Na época lembro que acabava sempre imaginando mil maneiras de burlar o sistema deles, em tudo quanto era lugar que eu visitava. Comecei a achar que era por causa da minha criação o meio do jeitinho brasileiro. Cresci sabendo que existem regras a serem seguidas, mas que se elas não funcionam pra você, você pode "criar" o seu jeito, e sempre existe um jeito mais fácil de fazer as coisas no Brasil.

Mas ai comecei a ler mais sobre INTJ e descobri que antever cenários, e criar alternativas, é algo bem comum de quem passa a vida analisando tudo a sua volta. Não é que eu sempre fique tentando me safar da burocracia, porque no fim eu sempre acabo fazendo o certo, mas é natural do meu cérebro criar essas alternativas just in case.

Tô falando tudo isso porque eu cai numa situação que no fim eu fiquei pensando como homem é trouxa. E depois fiquei pensando se não era eu que tenho essa mente muito louca e neurótica...
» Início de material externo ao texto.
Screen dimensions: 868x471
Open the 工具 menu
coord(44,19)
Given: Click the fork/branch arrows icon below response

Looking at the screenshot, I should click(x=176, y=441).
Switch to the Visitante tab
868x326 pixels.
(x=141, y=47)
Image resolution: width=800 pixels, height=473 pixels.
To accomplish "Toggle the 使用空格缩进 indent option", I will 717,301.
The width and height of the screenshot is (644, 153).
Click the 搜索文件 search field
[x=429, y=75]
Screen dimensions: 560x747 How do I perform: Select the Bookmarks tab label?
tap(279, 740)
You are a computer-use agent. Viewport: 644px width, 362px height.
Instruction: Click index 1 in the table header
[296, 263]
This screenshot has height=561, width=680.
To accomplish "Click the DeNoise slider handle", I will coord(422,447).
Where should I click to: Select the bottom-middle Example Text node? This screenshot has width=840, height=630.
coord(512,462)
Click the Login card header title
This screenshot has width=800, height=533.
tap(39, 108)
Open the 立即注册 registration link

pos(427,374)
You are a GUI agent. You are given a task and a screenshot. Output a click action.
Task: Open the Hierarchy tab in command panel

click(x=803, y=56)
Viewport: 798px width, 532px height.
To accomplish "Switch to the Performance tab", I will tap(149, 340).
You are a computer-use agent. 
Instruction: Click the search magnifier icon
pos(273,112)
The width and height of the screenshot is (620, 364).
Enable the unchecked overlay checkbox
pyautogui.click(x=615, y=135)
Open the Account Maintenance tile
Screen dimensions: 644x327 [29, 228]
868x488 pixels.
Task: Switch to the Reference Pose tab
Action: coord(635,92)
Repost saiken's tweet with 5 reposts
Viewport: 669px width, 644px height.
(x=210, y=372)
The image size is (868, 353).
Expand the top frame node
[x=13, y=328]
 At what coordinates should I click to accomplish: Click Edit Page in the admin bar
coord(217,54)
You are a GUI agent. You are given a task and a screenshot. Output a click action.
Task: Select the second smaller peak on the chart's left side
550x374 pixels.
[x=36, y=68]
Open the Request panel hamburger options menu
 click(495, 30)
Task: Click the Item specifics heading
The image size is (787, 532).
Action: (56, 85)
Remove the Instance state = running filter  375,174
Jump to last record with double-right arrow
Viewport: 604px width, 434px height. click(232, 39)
Cai no clássico "não falei que tinha namorada porque ela está longe e estamos brigados" e "terminamos, mas ela ainda acha que vamos nos encontrar".

Vamos combinar que a internet é livre e brasileiro, desde a época do orkut, sabe do valor de um perfil fake. Como é que alguém que tem high stakes me faz um perfil num app de relacionamento com seu perfil oficial, me diz? Tava lá, pra qualquer um ver, onde ele trabalha e as conexões, com fotos bem nítidas. Sério, não dava nem pra mentir que não era ele, que fizeram uma conta pra sacanear. ERA ele.

Na verdade, agora que me dou conta, já dei de cara até com conhecido, comprometido, nesses apps, com perfis mais do que reais oficiais... Sério, a homarada se acha mesmo tão invencível? Que tem essa lábia toda? Ou só são muito ingênuos, noobs e afins?

Só sei que fiquei me perguntando por que é que antes de tudo, a pessoa não criou uma conta fake? Como é que em pleno 2017 as pessoas não se dão conta desses pequenos detalhes? Literalmente NÃO CUSTA NADA criar um e-mail fake pra abrir uma conta fake!!!

O pior mesmo é que depois de descobrir a história da namorada, vi que ele criou outra conta, agora fake (mas as fotos tão lá, até melhores). FINALMENTE uma decisão mais esperta, né?

Tá precisando se livrar de uma situação? Acho que vou cobrar consultoria pra essas coisas. Garanto sigilo ;)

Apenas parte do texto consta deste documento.